_Your instructions_. Rewrite the stretch from the line containing "Screen dimensions: 377x487" through the end of the material, replacing "screenshot" with "screen capture" and keeping everything else the same. Leave the pictures out of your answer.

_Records for the task_.
▬▬▬▬▬▬▬▬▬▬
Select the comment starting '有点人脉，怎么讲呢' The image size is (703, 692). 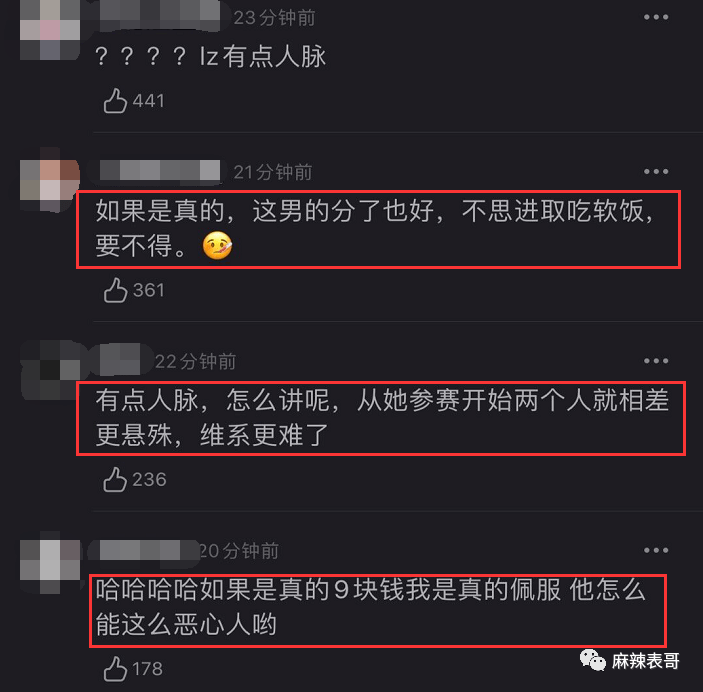coord(382,418)
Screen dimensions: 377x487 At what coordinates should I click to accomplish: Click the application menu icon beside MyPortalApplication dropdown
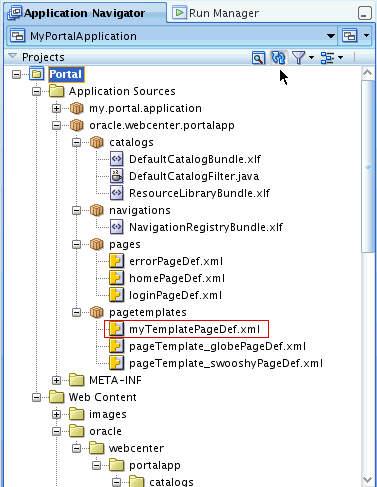[350, 36]
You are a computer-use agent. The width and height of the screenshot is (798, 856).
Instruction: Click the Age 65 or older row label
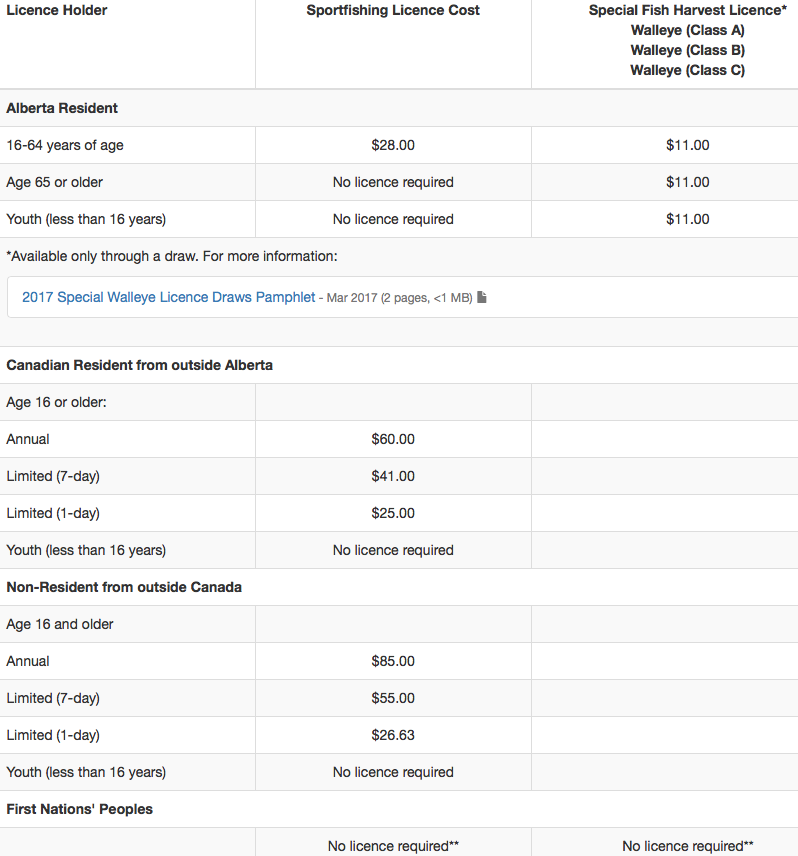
▬▬▬▬▬▬▬▬▬▬
_Task response_.
Screen dimensions: 377x487 At what coordinates should I click to accomplish: Click the application menu icon beside MyPortalApplication dropdown
[350, 36]
You are a computer-use agent. The width and height of the screen capture is (798, 856).
Instruction: Click the Age 65 or older row label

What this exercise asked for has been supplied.